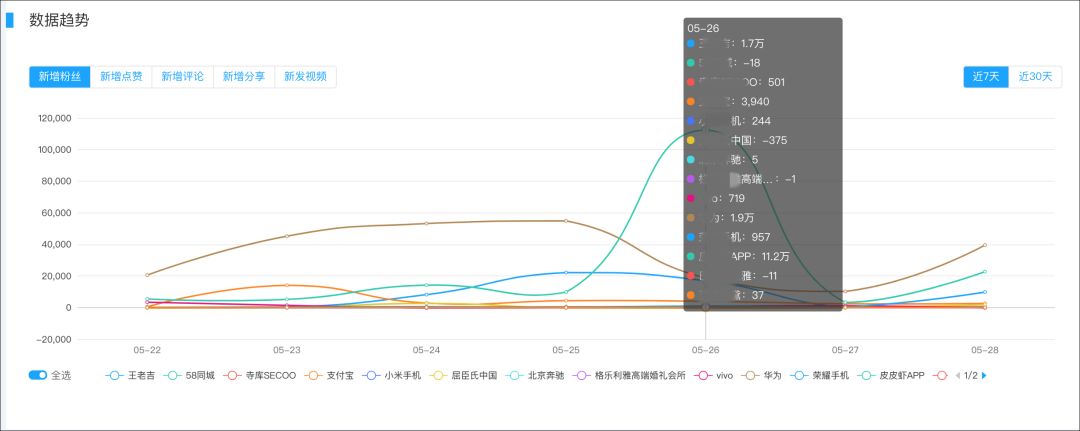The image size is (1080, 431).
Task: Toggle vivo legend series marker
Action: pyautogui.click(x=703, y=376)
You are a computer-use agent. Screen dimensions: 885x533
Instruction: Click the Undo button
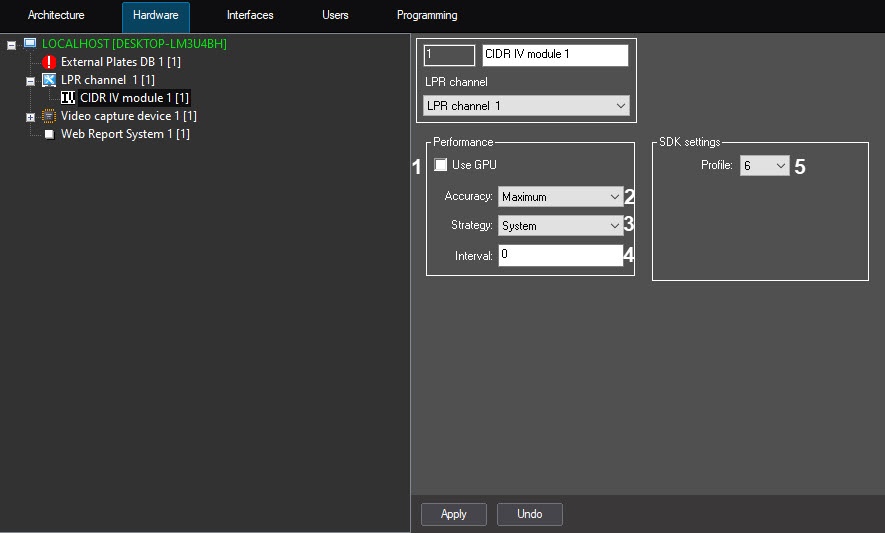click(x=530, y=514)
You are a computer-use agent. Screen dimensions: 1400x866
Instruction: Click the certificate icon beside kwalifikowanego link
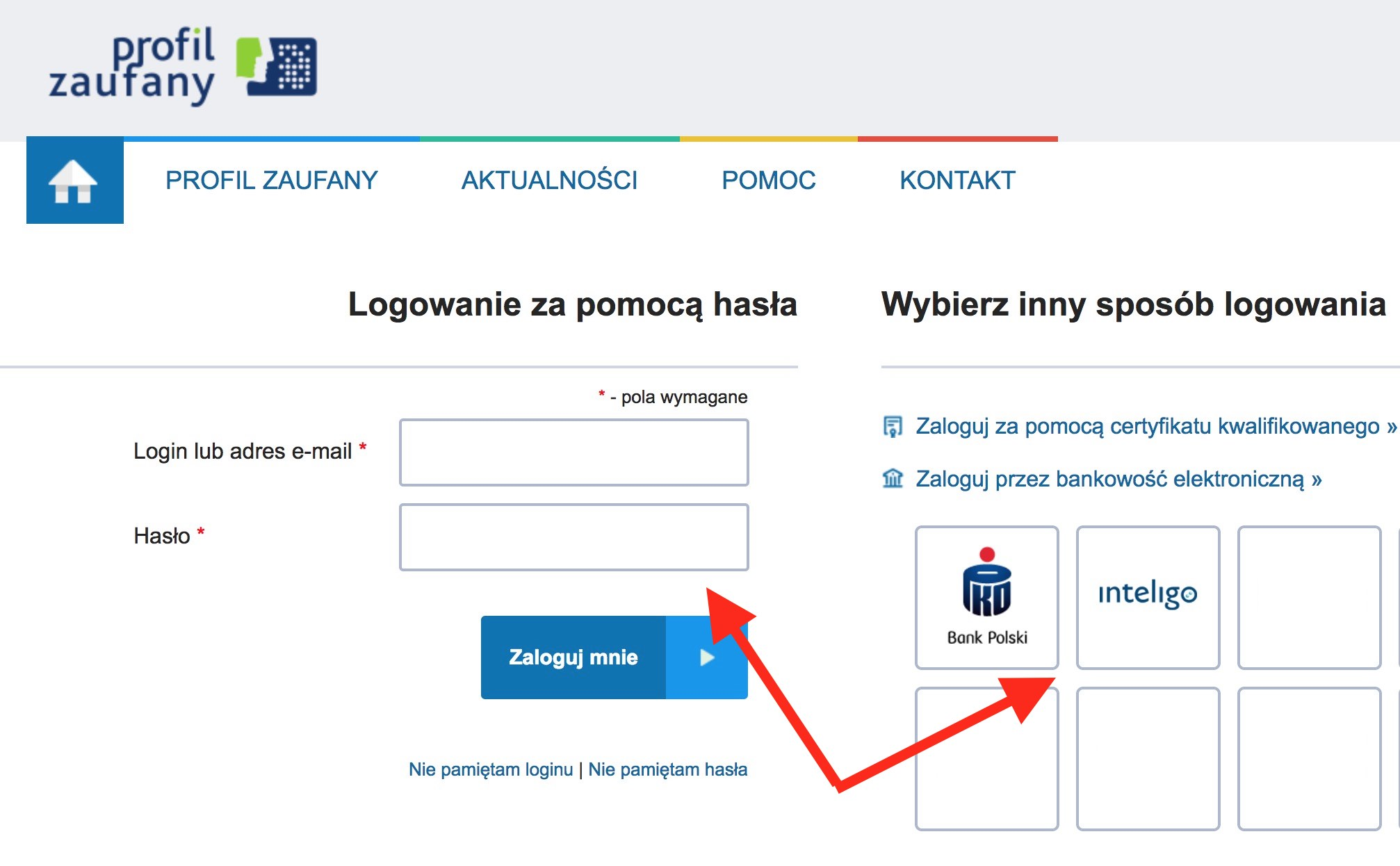[893, 426]
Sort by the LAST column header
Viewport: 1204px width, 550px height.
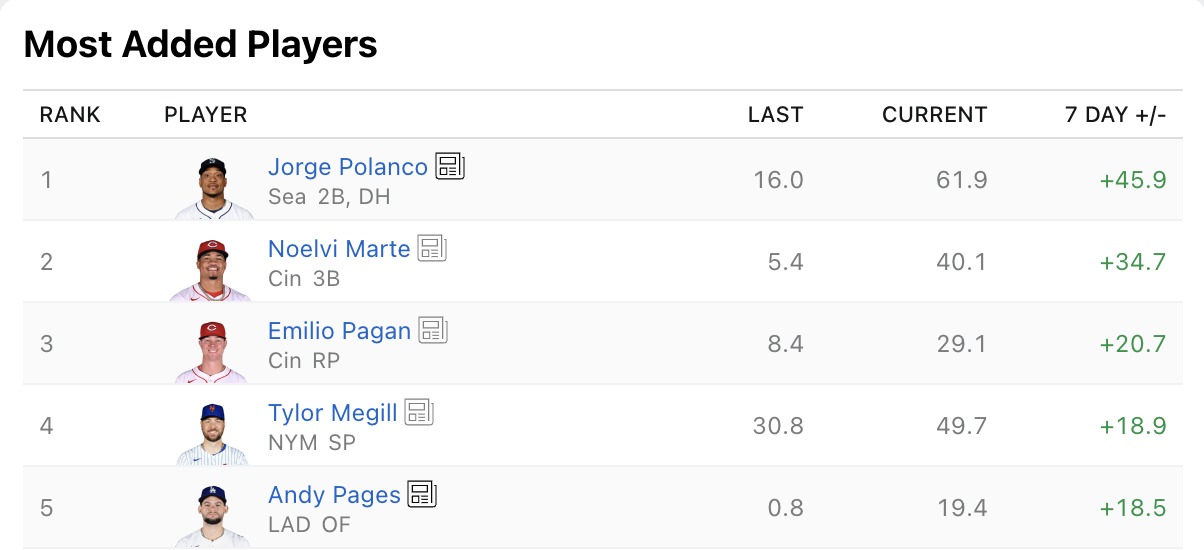776,115
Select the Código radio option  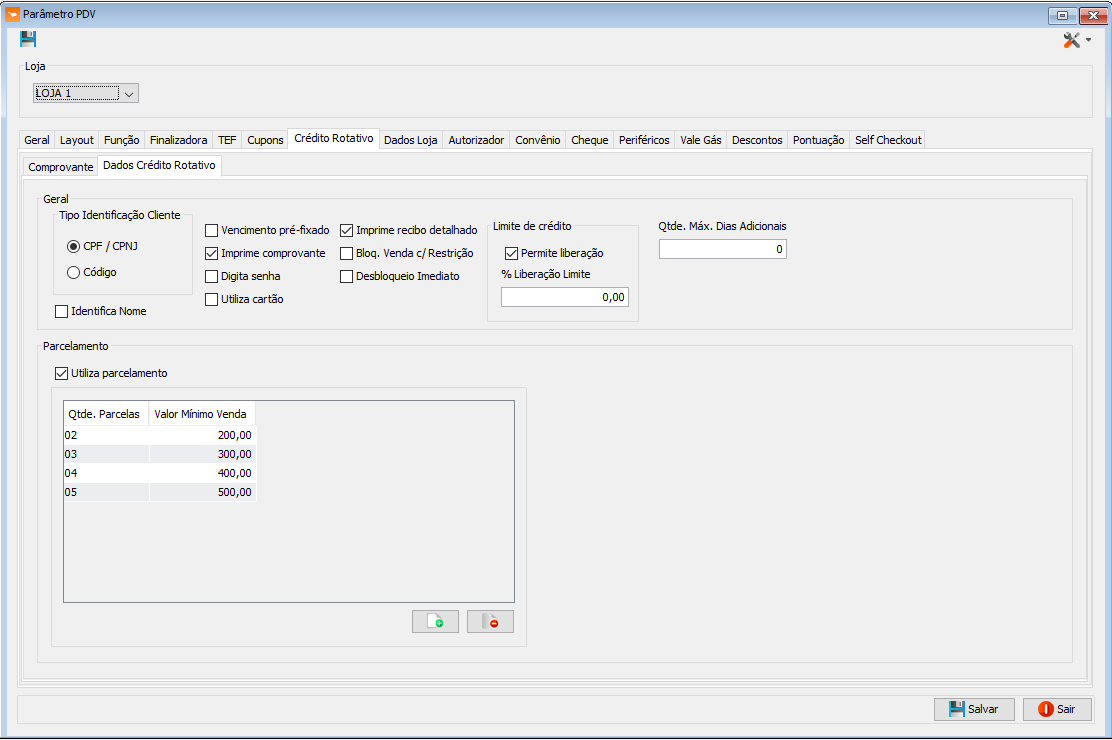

^^^^^^^^^^^^^^^^

Copy out every line above exactly, leaving out the pictures.

The image size is (1080, 431).
Task: Toggle vivo legend series marker
Action: pyautogui.click(x=703, y=376)
You are a computer-use agent. Screen dimensions: 885x533
Instruction: Click the Undo button
click(x=530, y=514)
You are a computer-use agent. Screen dimensions: 1400x866
Instruction: Click the certificate icon beside kwalifikowanego link
[893, 426]
Sort by the LAST column header
Viewport: 1204px width, 550px height.
776,115
Select the Código radio option  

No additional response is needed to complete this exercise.